• Consigne
Pour chaque affirmation ci-dessous, dites par oui ou par non si elle concorde avec le texte sur Guermaz, puis citez à l'identique les mots du texte qui permettent de trancher. 1. Guermaz a obtenu en 1953 le premier prix au Concours vers libres de poésie. 2. Guermaz a été invité à la Biennale de Menton en 1959. 3. Robert Martin dirigeait la galerie Colline à Oran.

---------- Texte de la page ----------

Poésie, littérature, peinture à Oran 1942- 1961
La littérature, la peinture et la musique, ont été «les seules choses» qui «plaisaient vraiment» à Guermaz au temps de son adolescence. S’il fut peintre et dut délaisser la musique, il s’exprime avec talent comme essayiste et critique d’art à Oran-Républicain et collabore à des revues littéraires auxquelles il confie gravures et dessins, telles Simoun, Soleil, L’Amitié par la plume, dont il recevra en 1953 le premier prix au Concours vers libres de poésie. Poète, il aura des relations étroites avec Louis Guillaume et Jean Sénac Il s’entretiendra aussi de littérature avec Camus lors de ses séjours oranais et notamment en 1947 au Moment de la publication de La Peste Peintre, Guermaz partage alors la conception de l’art des Peintres de la Réalité Poétique dont Brianchon est le chef de file, un réel transfiguré par la poésie, «à mi-chemin entre le Réalisme traditionnel et l’Irréalisme moderne», comme l’écrit Bernard Dorival (in Les Etapes de la peinture française contemporaine, T.3, Paris, Gallimard, 1946, pp. 238 et ss.). Il porte un regard sensible sur le monde qui l’entoure et en recrée l’atmosphère, scènes d’extérieur, mais il excelle aussi dans les scènes d’intérieur et les natures mortes. Robert Martin, directeur de la galerie Colline à Oran, le remarque et l’invite à participer à des expositions de groupe où sont réunis peintres algériens ou d’origine européenne. Il y sera présent aux côtés des grands noms d’artistes contemporains lors de l’exposition Panorama de la Peinture en France de Picasso à Bernard Buffet qui s’y tiendra en 1959. Il participera aussi pendant cette période à des Salons, enverra des toiles à l’étranger et sera invité à la Biennale de Menton en 1951 avec son ami Cavaillès.

---------- Entrées enregistrées ----------

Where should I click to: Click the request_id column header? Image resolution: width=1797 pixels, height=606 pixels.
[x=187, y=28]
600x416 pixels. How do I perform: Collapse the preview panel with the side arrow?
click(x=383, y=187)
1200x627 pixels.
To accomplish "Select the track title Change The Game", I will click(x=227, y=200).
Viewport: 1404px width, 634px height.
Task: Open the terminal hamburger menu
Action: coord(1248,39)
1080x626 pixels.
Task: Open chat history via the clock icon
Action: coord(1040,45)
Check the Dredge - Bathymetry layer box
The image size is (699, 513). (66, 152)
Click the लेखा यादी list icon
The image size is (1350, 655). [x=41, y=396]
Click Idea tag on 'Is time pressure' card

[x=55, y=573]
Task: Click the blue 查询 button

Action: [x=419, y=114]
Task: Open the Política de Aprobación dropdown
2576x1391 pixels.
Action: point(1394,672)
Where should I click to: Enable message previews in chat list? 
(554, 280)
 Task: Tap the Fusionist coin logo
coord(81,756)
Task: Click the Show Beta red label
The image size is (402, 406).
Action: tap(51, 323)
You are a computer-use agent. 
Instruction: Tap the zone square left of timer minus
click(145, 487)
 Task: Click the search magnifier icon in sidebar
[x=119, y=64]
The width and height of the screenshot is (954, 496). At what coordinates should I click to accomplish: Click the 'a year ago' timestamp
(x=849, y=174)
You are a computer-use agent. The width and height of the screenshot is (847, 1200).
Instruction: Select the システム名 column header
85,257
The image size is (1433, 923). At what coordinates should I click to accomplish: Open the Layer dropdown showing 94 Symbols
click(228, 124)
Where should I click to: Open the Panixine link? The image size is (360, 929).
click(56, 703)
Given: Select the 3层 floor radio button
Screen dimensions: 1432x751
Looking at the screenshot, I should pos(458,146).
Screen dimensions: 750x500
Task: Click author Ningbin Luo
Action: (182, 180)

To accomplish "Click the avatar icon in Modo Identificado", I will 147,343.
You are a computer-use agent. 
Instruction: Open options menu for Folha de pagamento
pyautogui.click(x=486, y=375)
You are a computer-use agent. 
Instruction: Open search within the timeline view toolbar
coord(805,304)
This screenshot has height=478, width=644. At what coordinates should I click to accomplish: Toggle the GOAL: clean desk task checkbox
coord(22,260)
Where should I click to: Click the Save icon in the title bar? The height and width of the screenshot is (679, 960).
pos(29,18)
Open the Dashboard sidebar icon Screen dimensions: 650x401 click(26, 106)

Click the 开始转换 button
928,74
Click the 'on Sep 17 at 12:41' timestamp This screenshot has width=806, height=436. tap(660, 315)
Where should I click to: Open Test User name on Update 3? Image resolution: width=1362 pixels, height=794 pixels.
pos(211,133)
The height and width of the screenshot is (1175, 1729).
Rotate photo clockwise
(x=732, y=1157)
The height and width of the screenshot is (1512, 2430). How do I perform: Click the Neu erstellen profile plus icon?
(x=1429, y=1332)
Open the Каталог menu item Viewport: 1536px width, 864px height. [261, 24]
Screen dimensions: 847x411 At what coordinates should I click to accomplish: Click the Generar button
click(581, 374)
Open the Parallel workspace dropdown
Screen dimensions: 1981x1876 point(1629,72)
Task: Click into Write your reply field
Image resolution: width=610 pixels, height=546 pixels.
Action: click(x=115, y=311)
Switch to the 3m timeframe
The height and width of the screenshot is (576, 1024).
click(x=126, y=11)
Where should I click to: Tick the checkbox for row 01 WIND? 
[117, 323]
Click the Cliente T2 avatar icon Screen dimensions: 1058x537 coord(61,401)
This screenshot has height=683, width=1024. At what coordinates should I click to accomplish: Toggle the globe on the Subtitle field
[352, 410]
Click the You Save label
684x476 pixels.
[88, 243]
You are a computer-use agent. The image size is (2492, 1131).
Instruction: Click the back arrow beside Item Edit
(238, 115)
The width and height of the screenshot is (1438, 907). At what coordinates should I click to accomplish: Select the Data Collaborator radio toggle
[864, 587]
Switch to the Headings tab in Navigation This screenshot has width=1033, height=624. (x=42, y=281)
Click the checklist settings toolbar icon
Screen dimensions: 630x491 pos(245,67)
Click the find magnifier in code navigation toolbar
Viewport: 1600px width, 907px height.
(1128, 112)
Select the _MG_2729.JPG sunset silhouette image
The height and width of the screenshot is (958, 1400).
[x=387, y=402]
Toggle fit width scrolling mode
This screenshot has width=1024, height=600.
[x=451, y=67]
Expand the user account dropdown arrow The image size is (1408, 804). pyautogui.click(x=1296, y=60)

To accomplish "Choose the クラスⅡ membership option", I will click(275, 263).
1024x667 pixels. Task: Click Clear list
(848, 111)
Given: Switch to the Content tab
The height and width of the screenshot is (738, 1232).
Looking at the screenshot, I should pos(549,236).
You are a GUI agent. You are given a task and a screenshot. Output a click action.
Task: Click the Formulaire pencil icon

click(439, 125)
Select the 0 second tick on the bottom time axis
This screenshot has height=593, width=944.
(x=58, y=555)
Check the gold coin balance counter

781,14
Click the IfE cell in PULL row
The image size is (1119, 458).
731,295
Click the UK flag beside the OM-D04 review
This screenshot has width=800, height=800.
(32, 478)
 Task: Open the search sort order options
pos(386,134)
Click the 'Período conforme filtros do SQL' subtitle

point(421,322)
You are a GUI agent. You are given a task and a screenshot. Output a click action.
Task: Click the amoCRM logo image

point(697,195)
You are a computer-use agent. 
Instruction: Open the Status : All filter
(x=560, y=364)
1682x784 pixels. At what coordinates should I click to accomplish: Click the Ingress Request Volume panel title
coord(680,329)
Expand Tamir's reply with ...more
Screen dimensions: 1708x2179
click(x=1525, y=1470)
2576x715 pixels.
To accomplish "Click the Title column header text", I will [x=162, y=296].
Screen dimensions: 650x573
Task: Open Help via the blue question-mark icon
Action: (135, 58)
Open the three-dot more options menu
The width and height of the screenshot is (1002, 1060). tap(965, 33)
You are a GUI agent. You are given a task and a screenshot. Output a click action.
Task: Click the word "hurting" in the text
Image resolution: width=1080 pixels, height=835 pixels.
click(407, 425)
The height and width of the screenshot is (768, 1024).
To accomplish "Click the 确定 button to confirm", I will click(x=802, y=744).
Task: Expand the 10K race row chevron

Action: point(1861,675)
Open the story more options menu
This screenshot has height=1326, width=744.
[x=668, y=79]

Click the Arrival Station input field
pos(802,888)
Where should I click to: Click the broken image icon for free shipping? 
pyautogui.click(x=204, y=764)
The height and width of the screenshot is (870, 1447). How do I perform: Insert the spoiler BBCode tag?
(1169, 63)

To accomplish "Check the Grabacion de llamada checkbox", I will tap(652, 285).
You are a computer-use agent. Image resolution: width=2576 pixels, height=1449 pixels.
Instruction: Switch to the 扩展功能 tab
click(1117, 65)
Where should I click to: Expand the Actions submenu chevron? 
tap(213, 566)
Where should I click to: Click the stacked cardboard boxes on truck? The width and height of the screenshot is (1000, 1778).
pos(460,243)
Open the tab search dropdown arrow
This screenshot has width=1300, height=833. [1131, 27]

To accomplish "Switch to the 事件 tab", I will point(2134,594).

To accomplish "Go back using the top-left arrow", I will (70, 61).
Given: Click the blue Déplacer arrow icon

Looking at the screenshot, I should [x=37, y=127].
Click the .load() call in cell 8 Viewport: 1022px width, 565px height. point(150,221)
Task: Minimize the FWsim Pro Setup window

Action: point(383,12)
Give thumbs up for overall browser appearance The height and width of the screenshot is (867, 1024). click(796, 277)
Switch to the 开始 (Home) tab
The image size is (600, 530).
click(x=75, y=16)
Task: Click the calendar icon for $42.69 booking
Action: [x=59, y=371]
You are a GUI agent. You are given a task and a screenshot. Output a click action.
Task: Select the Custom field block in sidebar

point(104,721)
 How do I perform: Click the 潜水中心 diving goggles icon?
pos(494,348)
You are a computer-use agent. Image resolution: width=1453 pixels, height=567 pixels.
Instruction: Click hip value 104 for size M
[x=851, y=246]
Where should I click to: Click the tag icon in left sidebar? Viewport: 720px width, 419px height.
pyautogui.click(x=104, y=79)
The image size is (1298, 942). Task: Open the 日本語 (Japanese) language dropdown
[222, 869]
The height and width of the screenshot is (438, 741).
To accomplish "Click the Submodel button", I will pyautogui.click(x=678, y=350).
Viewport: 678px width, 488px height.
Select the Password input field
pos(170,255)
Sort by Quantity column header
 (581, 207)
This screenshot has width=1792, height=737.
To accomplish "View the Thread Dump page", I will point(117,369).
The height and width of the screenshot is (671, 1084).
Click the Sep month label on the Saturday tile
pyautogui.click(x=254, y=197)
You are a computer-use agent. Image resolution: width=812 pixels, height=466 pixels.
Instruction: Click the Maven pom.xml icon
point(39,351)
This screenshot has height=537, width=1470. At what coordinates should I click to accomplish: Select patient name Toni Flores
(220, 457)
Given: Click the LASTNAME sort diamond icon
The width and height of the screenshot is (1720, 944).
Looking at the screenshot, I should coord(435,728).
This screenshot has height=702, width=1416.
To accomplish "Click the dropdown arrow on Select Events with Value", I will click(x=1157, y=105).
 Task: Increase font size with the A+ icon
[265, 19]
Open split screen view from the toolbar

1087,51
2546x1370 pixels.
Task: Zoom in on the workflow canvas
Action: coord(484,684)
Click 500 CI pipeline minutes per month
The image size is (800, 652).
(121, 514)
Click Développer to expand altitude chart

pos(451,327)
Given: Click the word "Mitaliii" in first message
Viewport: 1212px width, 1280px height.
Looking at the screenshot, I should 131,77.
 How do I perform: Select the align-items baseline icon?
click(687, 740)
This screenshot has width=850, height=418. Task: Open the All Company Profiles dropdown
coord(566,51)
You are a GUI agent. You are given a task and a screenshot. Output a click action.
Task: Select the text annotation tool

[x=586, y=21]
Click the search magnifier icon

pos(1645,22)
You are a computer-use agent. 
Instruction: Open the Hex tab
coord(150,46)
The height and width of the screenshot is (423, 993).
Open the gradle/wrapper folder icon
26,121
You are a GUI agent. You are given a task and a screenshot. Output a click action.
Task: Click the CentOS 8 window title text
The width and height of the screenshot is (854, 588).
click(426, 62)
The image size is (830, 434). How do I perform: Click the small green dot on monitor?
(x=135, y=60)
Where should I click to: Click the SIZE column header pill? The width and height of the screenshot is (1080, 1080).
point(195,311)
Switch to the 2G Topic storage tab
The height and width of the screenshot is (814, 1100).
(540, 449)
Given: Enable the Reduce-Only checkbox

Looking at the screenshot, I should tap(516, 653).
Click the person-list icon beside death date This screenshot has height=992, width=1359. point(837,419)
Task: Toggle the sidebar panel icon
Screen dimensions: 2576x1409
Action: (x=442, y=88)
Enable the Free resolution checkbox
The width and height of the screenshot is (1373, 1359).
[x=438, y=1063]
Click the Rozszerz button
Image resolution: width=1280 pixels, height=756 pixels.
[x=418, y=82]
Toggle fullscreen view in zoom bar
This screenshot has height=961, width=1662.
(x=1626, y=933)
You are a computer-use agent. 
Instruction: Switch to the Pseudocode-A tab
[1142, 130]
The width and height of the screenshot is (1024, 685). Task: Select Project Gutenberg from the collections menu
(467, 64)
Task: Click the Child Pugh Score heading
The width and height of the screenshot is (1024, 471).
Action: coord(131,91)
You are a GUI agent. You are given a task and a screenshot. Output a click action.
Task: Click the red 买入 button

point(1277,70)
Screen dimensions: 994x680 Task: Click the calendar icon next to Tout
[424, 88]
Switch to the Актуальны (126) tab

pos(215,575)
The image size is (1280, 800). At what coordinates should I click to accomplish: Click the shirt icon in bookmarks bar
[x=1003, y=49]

----------

• Tâche accomplie
1. Oui : « dont il recevra en 1953 le premier prix au Concours vers libres de poésie »
2. Non : « sera invité à la Biennale de Menton en 1951 avec son ami Cavaillès »
3. Oui : « Robert Martin, directeur de la galerie Colline à Oran »